What happened prior to the collapse that trapped the firefighters?
Crews in Division Bravo were conducting fire attack and search operations across the first three floors, opening walls and ceilings to stop fire spreading through concealed spaces. Ladder 175 used a ground ladder on Side Charlie to access the last two apartments on the third floor. At 4:38 p.m., Battalion 1 assigned Engine 9 as the Rapid Intervention Crew. Minutes later, falling debris was reported on Side Charlie, prompting a warning to all crews.
At 4:43 p.m., master streams from Engine 6 and Ladder 7 were redirected to the Delta side. Engine 1 and Rescue 1 crews breached a wall from Division Bravo into Division Delta, above the original fire unit. As they advanced with a hose line, the floor began to drop and water poured in from the loft above.
At 4:44 p.m., a mayday was called as the floor partially collapsed, trapping firefighters. Seconds later, the fourth-floor loft collapsed through the third floor, landing on the second, but the sagging floor below prevented further collapse to the ground level, according to NIOSH.
How were the trapped firefighters rescued?
Rescue efforts began immediately for the four trapped firefighters from E1, R1 and E171, but confusion between divisions led crews to believe only two were involved. Ladder 9 quickly located and freed one E171 firefighter and began tunneling to reach the second, buried deeper in the debris.
At 5:07 p.m., Division Bravo reported the E1 and R1 firefighters had been removed, clearing the mayday — only then did B1 inform command that an E171 firefighter remained trapped in Division Delta. Crews from L7, R2 and L9 continued tunneling efforts.
A firefighter from L9 reached the trapped firefighter, checked his air supply, and attached a RIC air line, but had to exit due to low air. A firefighter from E1 replaced him, cut the SCBA straps, and used the drag rescue device to pull the E171 firefighter out.

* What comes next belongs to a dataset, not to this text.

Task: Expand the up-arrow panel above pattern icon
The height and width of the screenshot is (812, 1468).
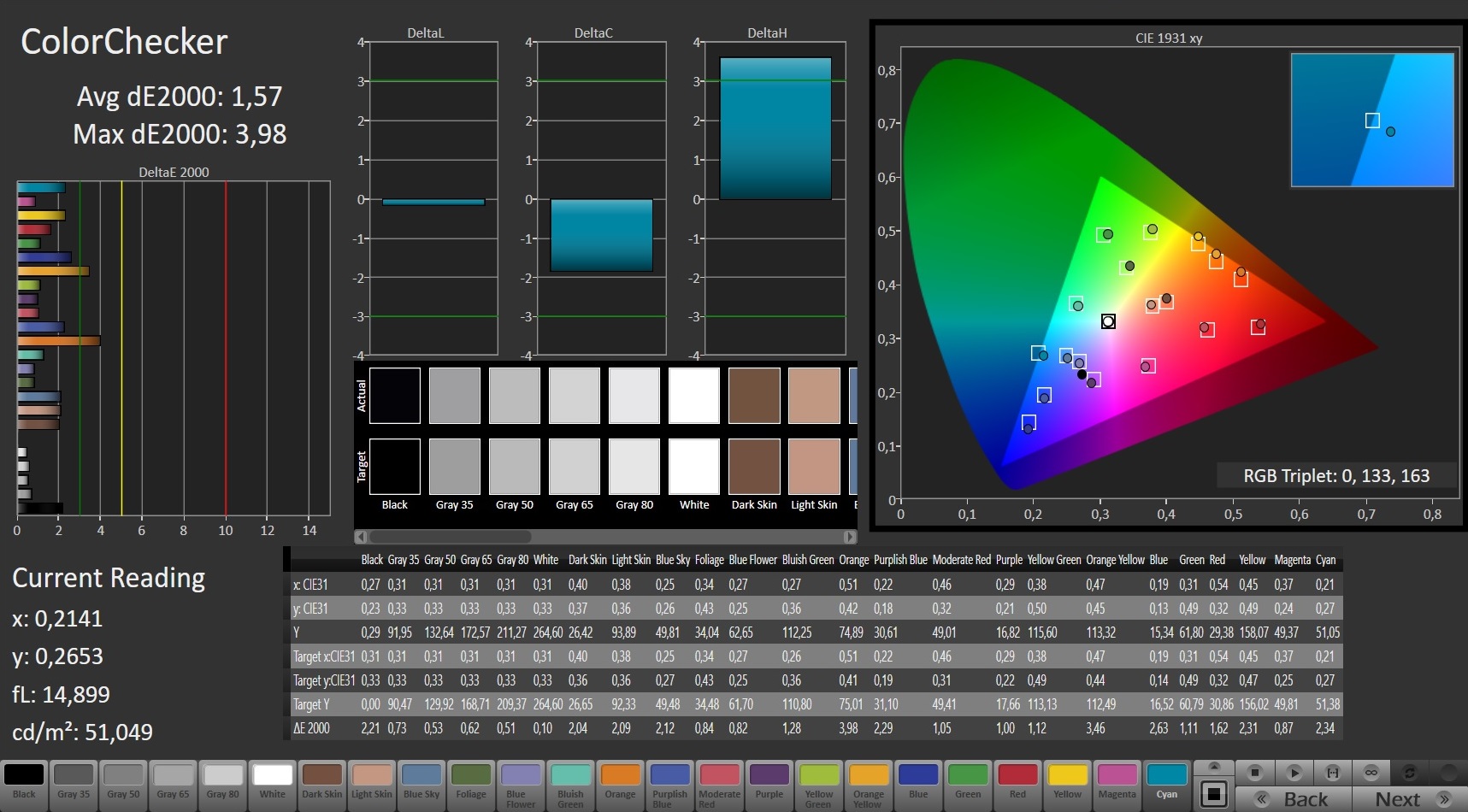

Despite immediate EMS care and CPR, Muller was pronounced dead at the hospital.
What are the contributing factors that led to the firefighter’s death?
NIOSH investigators identified the following key factors that contributed to the fatality:
- Size-up and risk assessment
- Personnel accountability
- Task-level management and supervision
- Risk/benefit analysis that considers building construction
- ISO
- Simultaneous interior and exterior operations
- Communications
- Mayday management
- Deployment of RICs
- Delayed fire department notification
- Pre-incident planning
- Delayed water supply
What was done to help support firefighters after the LODD?
NIOSH listed 13 recommendations in the report for fire departments to review. In the aftermath of this line-of-duty death, one recommendation was based on actions the department took to support the mental health and well-being of its members.
A state fire mental health crisis team was activated, offering free counseling to firefighters and their families. Leadership ensured all members were aware of the resources and required everyone to meet with a mental health professional at least once before returning to duty. Members were encouraged to monitor each other and report concerns. Given the high risk of trauma exposure in public safety roles, programs like this are essential to support long-term mental health and well-being, NIOSH said.
Command staff utilized telephone calls, emails, text threads and meetings with members and their spouses to ensure knowledge of and ease of access to the resources for their members and families. Although the resources were voluntary at first, the fire department required every member to check in with a mental health professional at least once prior to returning to duty. Upon return to duty, members were encouraged to look out for each other, to access mental health services whenever needed and to report concerns about fellow firefighters through the chain of command.